The Prince George's County Council unanimously approved plans yesterday for a $5.5 million tennis training center in College Park that will be built with private contributions and operated on about 12 acres of parkland.
The council voted 9 to 0 to grant Kenneth D. Brody, the former chairman of the U.S. Export-Import Bank, a 20-year lease to construct and operate one of the largest tennis complexes in the Washington region on land owned by the Maryland-National Capital Park and Planning Commission.
The tennis center will feature 12 indoor and 15 outdoor courts, a running track and a clubhouse with a retail shop, lounge and classrooms. The facility will be privately operated but open to the public to use for a fee.
"We're very excited a private entrepreneur would come in and build this type of facility without asking something of government," said Council Chairman M.H. Jim Estepp (D-Croom). "Here's someone giving back to the community. I think it's terrific."
The council granted Brody a 20-year lease with two 10-year renewal options. After 40 years, the facility will be donated to the park commission.
As part of his agreement with the county, Brody is required to turn over 50 percent of any profit made at the complex. He also will donate $25,000 a year for a recreation program to promote tennis in Prince George's County.
"I decided early on that it was not right for me to ask the taxpayers of Prince George's County--even though they will benefit from this--to contribute to the center when I had the capability to do it," said Brody, who founded a private investment firm in Washington after leaving the government-held Export-Import Bank.
The mission of the center is to offer professional instruction to disadvantaged youngsters and other players with high potential for earning Division 1 college scholarships.
Brody said most of the players enrolled in the year-round instruction program probably will need scholarships to participate.
Council member Thomas R. Hendershot (D-New Carrollton) praised the idea of the training center and said county residents should expect to benefit.
"It will be a very good opportunity for a lot of those people to get the very best in training," said Hendershot, whose district includes College Park.

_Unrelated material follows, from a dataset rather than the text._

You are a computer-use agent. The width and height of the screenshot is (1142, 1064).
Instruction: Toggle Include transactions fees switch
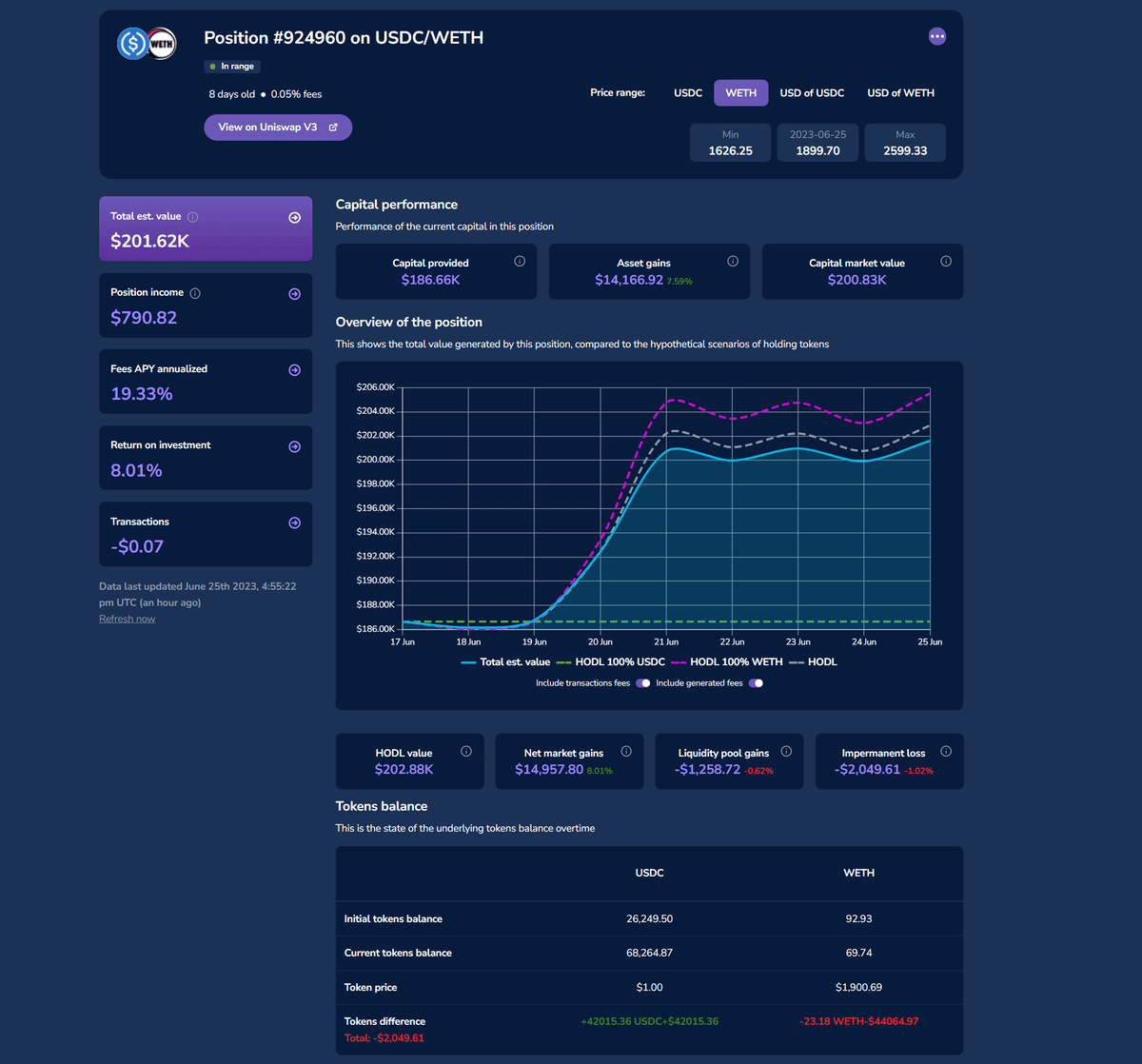click(643, 683)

The center's advisory board includes an A-list group of prominent Washington residents and tennis enthusiasts: William H.G. FitzGerald, former ambassador to Ireland and director of the International Tennis Hall of Fame; Paul Ignatius, former secretary of the Navy and the former chairman of the Washington Tennis Foundation; and Henry Kennedy, a federal judge and senior men's tournament player.
The training center's outdoor courts will have hard and soft surfaces and the indoor courts will be housed in three structures made of steel and fabric.
Brody said construction will begin immediately at the site on Cpl. Frank Scott Drive and Piney Branch Parkway. The indoor courts are expected to be finished by mid-January and the outdoor courts by spring.